Output only the lines from the beginning of the records through the line holding "Action: [451, 140]", inclusive, swapping "icon" for "symbol" and leaving everything else unchanged.

**** Dataset records ****

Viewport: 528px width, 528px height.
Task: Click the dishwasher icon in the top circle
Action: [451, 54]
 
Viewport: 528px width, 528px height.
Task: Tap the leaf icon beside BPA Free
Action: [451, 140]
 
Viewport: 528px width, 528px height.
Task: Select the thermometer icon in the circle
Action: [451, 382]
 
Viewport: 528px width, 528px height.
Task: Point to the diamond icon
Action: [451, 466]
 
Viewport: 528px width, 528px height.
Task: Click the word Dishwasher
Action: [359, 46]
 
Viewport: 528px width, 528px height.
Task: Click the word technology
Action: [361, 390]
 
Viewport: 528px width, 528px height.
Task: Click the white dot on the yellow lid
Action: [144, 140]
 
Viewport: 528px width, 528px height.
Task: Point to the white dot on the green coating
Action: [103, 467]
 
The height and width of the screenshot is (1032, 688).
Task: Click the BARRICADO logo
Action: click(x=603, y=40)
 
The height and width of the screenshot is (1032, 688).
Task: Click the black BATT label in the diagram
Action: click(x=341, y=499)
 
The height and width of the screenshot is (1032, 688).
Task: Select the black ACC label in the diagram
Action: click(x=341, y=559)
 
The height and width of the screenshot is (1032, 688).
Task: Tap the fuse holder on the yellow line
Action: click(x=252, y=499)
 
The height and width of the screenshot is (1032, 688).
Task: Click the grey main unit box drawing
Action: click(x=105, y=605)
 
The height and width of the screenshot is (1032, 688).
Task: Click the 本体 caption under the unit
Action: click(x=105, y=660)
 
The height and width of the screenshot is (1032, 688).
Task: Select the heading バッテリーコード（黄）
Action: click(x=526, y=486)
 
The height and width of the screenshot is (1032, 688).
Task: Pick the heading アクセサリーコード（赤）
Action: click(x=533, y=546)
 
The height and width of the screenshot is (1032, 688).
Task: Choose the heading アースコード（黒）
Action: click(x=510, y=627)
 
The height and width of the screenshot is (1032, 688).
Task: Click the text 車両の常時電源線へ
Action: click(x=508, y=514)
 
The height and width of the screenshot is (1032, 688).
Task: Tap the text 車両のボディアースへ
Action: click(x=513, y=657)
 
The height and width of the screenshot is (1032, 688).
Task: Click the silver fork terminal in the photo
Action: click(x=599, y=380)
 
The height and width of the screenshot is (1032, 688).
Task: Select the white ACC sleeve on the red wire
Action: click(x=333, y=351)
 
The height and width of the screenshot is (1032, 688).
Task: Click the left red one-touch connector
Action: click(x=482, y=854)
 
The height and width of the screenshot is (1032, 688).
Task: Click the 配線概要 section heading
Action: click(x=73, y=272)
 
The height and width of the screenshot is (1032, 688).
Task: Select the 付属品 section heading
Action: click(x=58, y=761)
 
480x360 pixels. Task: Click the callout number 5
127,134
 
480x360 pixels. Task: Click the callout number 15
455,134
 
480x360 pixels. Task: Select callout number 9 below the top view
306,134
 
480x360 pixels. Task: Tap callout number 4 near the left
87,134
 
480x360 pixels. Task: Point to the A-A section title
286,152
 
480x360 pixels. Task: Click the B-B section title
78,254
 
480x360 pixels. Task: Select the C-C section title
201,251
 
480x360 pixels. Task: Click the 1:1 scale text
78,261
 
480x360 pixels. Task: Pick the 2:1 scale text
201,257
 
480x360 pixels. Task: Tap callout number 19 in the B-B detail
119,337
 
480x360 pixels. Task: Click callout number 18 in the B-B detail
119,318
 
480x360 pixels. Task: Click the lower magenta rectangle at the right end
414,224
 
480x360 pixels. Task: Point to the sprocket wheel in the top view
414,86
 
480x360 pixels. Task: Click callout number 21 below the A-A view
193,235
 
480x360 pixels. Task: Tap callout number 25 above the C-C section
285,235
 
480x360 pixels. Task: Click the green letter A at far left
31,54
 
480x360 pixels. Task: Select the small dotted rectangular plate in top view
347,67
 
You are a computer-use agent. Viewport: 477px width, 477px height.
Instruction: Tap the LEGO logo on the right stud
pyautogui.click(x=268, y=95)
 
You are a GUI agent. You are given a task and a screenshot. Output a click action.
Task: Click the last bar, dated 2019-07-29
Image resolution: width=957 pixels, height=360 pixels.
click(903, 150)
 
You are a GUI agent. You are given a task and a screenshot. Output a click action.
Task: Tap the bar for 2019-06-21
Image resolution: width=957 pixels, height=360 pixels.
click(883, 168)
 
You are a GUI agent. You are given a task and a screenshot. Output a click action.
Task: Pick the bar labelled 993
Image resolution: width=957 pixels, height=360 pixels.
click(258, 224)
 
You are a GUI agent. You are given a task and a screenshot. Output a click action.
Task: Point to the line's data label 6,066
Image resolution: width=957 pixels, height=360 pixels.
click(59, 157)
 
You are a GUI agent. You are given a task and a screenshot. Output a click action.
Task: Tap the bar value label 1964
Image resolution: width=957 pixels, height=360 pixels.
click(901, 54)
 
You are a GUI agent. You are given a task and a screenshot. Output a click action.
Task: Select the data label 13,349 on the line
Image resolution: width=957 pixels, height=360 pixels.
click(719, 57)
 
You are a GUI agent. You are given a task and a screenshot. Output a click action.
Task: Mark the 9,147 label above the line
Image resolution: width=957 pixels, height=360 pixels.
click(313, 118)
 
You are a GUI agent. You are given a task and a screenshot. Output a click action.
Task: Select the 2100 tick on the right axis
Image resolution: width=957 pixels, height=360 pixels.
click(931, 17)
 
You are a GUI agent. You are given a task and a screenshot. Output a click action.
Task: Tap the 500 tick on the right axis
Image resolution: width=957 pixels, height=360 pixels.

****

- [Task answer]:
Viewport: 528px width, 528px height.
Task: Click the dishwasher symbol in the top circle
Action: [451, 54]
 
Viewport: 528px width, 528px height.
Task: Tap the leaf symbol beside BPA Free
Action: [451, 140]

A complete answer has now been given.